The Corner

Why are Americans so Convinced of a Bad Economy?

In a mostly very good column in the Washington Post yesterday, Neil Irwin raises an interesting question. An extraordinarily high percentage of Americans think that the U.S. economy is in recession, even a very bad recession. The public gloom and doom has seldom been so low. But the actual economic numbers are not nearly that bad — so far, growth has become slower, but there is still growth. Therefore, Irwin reports, economists are asking why this gap between reality and public perception?

The most plausible theories in Irwin’s eyes are that high gas prices affect nearly all consumers — often regularly, every time they fill up. The decline in real estate prices leads people to think (not always correctly) that their own home is less valuable than it was even quite recently.

But there is one theory he does not consider. My colleague at the American Enterprise Institute, Kevin Hassett, has recently reported on a significant study he and John Lott did that gives a far more satisfying answer than Irwin offers. Remember as background that we have been hearing a non-stop battering of the Bush economy by Democratic candidates for the presidency for more than a year now, plus regular smashes to the jaw by Speaker Pelosi and Majority Leader Reid, with echoes throughout the halls of Congress. Here are Hassett’s more generalized findings, as they appeared in Bloomberg June 9:

Why has so much of the media accepted the deep recession story when the data is so mixed? The most plausible explanation is that many are motivated by political bias.

Economist John Lott and I studied thousands of economic news stories written over the past 30 years or so, and found that coverage tended to be far more negative when there was a Republican in the White House as there is now.

The bias has an easy explanation. Yale University economist Ray Fair has shown that a weak economy hurts the incumbent party. If a Democratic-leaning press can convince everyone that the economy is in recession, then it can influence the election.

Our analysis indicates that the treatment of the economy would be much different if there were a Democrat in the White House today. If so, then the headline of each bad piece of news would be, more accurately, “Economy Hovering Above Recession.”

But instead of that, we get doom and gloom.

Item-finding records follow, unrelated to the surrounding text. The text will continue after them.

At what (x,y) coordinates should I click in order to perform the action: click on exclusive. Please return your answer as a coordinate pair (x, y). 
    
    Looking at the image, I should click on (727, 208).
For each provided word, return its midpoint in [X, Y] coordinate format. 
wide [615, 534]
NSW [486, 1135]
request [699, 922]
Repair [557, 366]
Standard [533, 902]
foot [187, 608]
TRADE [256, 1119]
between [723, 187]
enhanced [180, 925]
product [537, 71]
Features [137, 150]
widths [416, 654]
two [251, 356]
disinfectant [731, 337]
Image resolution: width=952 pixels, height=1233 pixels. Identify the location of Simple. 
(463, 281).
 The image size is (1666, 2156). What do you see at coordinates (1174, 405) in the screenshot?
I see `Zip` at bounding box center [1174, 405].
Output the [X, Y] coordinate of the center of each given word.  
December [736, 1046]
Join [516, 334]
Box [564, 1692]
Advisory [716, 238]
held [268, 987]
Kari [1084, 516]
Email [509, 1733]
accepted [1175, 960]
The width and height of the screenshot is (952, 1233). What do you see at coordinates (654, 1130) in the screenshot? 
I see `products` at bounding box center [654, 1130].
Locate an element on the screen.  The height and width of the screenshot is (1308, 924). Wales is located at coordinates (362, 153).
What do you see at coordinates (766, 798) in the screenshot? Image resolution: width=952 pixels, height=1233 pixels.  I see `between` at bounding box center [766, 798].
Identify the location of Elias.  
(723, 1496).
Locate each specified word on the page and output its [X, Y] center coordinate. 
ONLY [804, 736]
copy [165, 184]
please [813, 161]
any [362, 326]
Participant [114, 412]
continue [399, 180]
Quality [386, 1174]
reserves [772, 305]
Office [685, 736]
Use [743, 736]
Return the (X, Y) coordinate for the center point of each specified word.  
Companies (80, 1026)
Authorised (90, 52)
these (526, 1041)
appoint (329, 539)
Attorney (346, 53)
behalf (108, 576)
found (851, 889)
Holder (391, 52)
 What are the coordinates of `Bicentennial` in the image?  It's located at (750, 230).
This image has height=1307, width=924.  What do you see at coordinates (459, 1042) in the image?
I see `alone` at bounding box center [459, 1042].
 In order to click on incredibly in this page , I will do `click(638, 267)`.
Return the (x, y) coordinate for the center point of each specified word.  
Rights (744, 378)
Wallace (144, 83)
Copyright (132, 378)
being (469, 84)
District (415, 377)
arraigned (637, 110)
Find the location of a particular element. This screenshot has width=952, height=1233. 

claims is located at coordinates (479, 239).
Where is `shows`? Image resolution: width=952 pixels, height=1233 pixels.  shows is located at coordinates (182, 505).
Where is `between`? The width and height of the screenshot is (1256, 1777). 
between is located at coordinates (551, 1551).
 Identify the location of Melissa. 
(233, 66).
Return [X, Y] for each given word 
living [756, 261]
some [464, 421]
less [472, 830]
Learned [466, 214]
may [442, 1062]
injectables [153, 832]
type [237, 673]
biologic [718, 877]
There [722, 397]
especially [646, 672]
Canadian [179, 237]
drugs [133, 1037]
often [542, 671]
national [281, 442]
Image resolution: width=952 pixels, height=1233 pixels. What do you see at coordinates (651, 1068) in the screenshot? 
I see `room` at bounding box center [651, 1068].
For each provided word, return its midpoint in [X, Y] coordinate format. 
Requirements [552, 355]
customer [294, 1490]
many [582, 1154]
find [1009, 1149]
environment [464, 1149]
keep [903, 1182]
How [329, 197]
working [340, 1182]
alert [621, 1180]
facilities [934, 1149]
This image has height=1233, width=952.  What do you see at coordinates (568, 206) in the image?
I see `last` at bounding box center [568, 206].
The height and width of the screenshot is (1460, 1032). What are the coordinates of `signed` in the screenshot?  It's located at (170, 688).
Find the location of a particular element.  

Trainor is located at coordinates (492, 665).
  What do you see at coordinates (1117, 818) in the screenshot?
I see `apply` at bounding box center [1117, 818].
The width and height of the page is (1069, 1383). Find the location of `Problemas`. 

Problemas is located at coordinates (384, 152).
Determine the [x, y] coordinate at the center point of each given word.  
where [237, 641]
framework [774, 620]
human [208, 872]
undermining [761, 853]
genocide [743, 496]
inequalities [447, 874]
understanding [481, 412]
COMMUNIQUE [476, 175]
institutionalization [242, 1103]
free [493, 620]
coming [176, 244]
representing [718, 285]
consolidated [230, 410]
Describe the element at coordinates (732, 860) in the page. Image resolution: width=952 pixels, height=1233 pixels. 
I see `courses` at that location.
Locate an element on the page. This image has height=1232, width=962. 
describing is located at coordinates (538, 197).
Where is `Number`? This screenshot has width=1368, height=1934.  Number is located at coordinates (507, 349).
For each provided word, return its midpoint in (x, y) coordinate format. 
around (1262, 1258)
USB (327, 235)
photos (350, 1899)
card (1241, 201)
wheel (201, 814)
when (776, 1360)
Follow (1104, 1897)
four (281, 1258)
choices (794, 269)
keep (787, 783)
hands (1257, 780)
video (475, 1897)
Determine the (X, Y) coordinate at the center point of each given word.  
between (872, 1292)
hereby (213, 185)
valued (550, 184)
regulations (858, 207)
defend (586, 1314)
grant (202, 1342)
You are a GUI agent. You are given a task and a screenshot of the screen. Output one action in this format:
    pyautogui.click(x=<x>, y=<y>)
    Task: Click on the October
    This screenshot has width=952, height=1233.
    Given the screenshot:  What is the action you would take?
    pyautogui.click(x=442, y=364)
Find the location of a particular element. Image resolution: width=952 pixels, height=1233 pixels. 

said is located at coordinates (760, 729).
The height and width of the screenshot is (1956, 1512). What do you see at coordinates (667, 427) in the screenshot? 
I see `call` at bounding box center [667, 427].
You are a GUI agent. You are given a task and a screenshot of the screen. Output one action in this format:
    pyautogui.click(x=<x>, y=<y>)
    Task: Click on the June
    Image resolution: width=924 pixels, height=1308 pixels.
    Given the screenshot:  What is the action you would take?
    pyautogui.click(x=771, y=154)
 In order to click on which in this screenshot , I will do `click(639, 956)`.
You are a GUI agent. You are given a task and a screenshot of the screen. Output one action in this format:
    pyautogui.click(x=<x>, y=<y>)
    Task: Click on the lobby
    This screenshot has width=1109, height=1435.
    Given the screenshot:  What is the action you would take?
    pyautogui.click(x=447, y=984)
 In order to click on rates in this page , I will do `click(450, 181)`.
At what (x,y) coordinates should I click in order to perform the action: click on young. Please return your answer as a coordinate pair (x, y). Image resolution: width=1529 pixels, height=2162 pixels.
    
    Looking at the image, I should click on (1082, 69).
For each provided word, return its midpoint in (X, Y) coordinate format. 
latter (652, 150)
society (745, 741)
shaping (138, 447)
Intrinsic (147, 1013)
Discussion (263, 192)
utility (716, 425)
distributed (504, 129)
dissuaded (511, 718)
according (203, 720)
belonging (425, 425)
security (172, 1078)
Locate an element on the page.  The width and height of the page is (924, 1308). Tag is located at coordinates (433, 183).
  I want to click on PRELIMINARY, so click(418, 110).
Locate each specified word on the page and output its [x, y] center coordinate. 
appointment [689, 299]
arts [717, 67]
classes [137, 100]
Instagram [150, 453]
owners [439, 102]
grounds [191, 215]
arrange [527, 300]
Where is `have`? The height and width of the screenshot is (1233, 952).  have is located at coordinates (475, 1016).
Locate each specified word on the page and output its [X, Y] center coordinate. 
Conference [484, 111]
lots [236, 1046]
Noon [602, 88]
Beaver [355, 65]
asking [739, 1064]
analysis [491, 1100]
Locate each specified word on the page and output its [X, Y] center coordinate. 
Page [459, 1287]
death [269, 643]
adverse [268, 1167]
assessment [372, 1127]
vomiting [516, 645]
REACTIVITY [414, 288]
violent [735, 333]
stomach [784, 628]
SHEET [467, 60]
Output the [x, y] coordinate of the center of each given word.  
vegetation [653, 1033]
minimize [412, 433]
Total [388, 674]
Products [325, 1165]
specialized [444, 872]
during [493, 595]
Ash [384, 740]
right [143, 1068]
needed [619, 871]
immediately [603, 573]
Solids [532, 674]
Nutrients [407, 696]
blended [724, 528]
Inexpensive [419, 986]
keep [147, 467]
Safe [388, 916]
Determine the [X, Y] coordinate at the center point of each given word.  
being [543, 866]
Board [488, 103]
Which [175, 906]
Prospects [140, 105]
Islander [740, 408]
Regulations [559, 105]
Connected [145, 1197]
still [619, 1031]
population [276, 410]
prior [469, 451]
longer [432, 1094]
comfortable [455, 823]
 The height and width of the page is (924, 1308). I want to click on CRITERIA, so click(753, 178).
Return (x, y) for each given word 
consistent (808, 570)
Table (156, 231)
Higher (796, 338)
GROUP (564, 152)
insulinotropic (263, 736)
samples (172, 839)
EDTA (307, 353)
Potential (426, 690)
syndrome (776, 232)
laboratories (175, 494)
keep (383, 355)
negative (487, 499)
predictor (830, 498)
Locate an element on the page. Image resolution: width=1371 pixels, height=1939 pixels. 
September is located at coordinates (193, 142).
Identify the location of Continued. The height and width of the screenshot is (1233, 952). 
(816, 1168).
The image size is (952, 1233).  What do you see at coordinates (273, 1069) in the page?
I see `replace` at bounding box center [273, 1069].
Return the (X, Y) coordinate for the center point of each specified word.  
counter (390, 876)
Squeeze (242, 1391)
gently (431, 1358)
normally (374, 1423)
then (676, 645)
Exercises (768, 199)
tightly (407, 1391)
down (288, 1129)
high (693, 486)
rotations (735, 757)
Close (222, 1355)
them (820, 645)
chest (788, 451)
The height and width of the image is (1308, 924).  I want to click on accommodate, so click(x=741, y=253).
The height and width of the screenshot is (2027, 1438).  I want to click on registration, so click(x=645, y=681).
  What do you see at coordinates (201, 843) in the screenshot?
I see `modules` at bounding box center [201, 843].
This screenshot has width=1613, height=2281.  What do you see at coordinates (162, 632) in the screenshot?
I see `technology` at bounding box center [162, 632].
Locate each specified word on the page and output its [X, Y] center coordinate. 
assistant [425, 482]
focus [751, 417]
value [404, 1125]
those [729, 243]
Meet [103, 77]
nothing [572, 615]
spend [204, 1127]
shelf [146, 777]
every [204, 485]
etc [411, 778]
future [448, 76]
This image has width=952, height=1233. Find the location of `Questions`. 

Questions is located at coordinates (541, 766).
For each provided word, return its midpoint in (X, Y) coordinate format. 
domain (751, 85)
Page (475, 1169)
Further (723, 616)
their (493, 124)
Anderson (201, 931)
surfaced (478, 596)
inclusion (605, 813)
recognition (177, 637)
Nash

The politically motivated pessimism, like the computer virus, can have real consequences. While the economic data has been mediocre, consumer sentiment, as measured by the Conference Board, has been driven by the negative drumbeat to its lowest in 16 years. Negative sentiment might well slow spending enough to give us a textbook recession in the second half of the year.

But another possibility lurks behind the numbers. The Federal Reserve and Congress have delivered a ton of economic stimulus, and that stimulus is set to juice up an economy that has been weak, but not terrible. If everything goes according to plan, the economy will grow faster in the second half of the year, and a recession will have been avoided.

If we follow that path, then you can bet that the media won’t admit it until Nov. 5.

The Hassett-Lott theory rings awfully true to me. Especially if you follow even informally the AP’s stories on the economy, along with many others. If economic reporters think the Democratic claims about recession need criticism, or at the very least a reality test, they certainly don’t offer it themselves.

Michael Novak was a Catholic philosopher, journalist, novelist, and diplomat.